━━ PAGE TEXT ━━

A time indeed to remember all who suffered and died during such a terrible tragedy.

xoxo
Karena

Art by Karena

Connie in Hartwood said...

That morning ten years ago changed my life ... for the better. The pain of the families of the victims of the attack on the Pentagon (a short 50 miles north of here) I learned about Therapy Dogs and how much of a difference a friendly dog and a kind handler can make to a person who is suffering.

My Emma and I took the therapy dog test in October 2001, and she and I visited as a team till 2009. Emma is still with us, at a ripe old age of 14 1/2, but she is too frail to work anymore. She still 'visits', with everyone who comes to our house or is sitting in the waiting room at the vet's office when she goes for her monthly acupuncture treatments.

Comeca Jones said...

So sad really thanks for reminding us to take a moment to remember the families.

simone said...

Thanks for sharing - and for remembering. Hugs my friend.

Linda@Coastal Charm said...

Very well said Michelle. I was also at work and when I heard the news, I to wanted to go get my daughters from school. Our family was scared for about 3 hours until we knew my sister and BIL were safe on the ground...they were flying that morning across the country.

Blessings,
Linda

Anonymous said...

Lovely tribute...

Stay well and hug your loved ones...

Linda
beachside cottage

michele said...

i was teaching preschool at the time so as parents brought their children and gave me little updates i had to listen but keep my smile wide for the kids and not face any of the tragedy until the end of the day. so much senseless violence and so much precious life and innocence lost.

and yet because of faith, i have hope.

love.

michele

The Single Nester said...

As if it were yesterday . . .

NanaDiana said...

I think every one of us remembers the exact moment we heard the news...and felt united with all our brothers and sisters in a way we never realized. God bless us all- xo Diana

Castles Crowns and Cottages said...

That was such a surreal moment for me; I was at school studying for my first teaching license. I cannot believe how much has transpired since then. But one thing I do know that I have learned and that is crystal clear: LOVE ONE ANOTHER.

━━━
━━ AVAILABLE DATA ━━

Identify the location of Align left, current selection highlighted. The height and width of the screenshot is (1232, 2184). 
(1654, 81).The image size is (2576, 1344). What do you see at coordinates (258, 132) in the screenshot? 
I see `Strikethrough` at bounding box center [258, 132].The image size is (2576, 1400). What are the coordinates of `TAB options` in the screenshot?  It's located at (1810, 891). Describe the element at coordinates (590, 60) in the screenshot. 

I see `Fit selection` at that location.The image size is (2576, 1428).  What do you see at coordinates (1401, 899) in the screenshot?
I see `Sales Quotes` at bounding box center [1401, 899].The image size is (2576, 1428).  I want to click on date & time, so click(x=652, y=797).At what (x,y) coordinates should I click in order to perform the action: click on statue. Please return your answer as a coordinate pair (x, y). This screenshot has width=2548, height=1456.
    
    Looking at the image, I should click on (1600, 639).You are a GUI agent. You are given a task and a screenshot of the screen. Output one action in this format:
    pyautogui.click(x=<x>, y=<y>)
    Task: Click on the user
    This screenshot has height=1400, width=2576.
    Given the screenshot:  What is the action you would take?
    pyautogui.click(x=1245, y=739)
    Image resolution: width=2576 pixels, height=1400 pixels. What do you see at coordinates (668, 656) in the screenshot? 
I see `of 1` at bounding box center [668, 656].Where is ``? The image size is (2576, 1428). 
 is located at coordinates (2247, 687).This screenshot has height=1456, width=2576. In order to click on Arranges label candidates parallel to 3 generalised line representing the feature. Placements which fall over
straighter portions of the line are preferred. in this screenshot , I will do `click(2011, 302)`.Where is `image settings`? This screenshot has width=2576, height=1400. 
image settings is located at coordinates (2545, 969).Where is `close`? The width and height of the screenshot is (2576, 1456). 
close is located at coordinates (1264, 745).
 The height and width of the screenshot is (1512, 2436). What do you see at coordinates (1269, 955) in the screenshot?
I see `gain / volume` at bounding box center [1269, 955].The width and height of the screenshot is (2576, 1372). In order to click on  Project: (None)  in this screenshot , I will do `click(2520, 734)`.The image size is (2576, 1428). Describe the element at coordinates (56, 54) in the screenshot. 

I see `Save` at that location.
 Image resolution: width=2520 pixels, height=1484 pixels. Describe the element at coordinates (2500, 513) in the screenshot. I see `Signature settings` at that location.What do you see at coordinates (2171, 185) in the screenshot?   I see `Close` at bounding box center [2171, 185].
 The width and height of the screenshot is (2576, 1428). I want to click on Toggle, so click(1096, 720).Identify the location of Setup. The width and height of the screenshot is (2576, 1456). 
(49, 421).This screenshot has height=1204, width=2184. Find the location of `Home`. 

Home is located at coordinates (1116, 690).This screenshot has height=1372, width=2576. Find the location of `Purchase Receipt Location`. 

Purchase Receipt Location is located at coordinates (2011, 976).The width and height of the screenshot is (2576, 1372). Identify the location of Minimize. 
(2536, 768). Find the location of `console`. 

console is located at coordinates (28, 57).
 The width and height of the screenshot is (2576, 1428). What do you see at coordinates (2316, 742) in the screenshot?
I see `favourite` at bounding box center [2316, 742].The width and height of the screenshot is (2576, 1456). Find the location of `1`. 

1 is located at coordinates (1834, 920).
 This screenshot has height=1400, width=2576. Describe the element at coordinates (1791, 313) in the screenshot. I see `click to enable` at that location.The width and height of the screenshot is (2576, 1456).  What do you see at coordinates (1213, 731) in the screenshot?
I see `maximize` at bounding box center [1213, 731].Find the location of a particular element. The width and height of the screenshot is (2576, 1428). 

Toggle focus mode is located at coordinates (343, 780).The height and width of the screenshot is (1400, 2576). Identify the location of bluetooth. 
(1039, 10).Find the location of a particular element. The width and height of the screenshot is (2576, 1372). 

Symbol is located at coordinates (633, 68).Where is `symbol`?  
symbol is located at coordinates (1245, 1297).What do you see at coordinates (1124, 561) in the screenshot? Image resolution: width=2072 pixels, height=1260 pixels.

━━━

*WORK INSTRUCTIONS:*
1/ According to the remembrance comments, in what month and year did Emma and her owner take the therapy dog test?
2/ Condense the paragraph of the remembrance comments that begins "My Emma and I took the therapy dog test" into a short bulleted list that keeps its main facts.
3/ Carry the remembrance comments forward from their last line with one or more further comments in the same manner.

*ANSWERS PER TASK:*
1/ October 2001

2/
- Emma and her owner took the therapy dog test in October 2001 and visited as a team until 2009.
- Emma is now 14 1/2 and too frail to work.
- She still "visits" with anyone who comes to the house or sits in the vet's waiting room during her monthly acupuncture treatments.

3/
Tricia said...

I remember that day so vividly too.

Heaven's Walk said...

That was so beautifully said, Michele. Just beautiful. I don't think any of us will ever forget where we were, what we were doing, and who we were with at that horrible moment in time. I was home alone working on installing a bluestone pathway around our lakehouse. I can remember sitting there in front of the TV - totally mesmorized and horrified and in tears. I never went back outside that day....I couldn't tear myself away from the news. Thank you for this beautiful post, lil sis.... ♥ God bless you.

xoxo laurie

Anita @ GoingALittleCoastal said...

Such a beautiful post Michelle. I remember so clearly sitting and watching the Today Show. I remember seeing the plane hitting the tower and my jaw fell open, not believing what I was seeing. I remember crying so easily for days afterward. It was a horrible time. I will always remember.

Finding Home said...

A beautiful reminder, thanks Michelle.

Martina said...

Even here in Europe, we all remember what happened on that strange and horrible day! 10 years now ...Let's hope for a bright and happy future, where violence will be banned. Happy weekend Michelle!

Lynn said...

Beautiful tribute. I remember like yesterday. Was at work. My son had come in the night before on leave from the AF. When we knew it was not an "accident" my boss told me to leave, go be with my son. Driving as fast as I could, watching the sky in apprehension and praying my son would not have to leave before I got home. I will never forget those who gave their lives that day,or later as a result of being first responders, the heros both known and unknown, and our US Military in all branches that continue to keep us free, some giving the ultimate sacrifice still...... My son went to Afhganistan and came home safely. Blessings,
Lynn

Unknown said...

Beautiful post of a day none of us will ever forget...nor should we.
Cheryl

tinajo said...

I was so shaken by this as well, even though so far away in another country. Me and my hubby to be spent all of that day and almost all night in front of the TV, trying to grasp it all. Terrible day.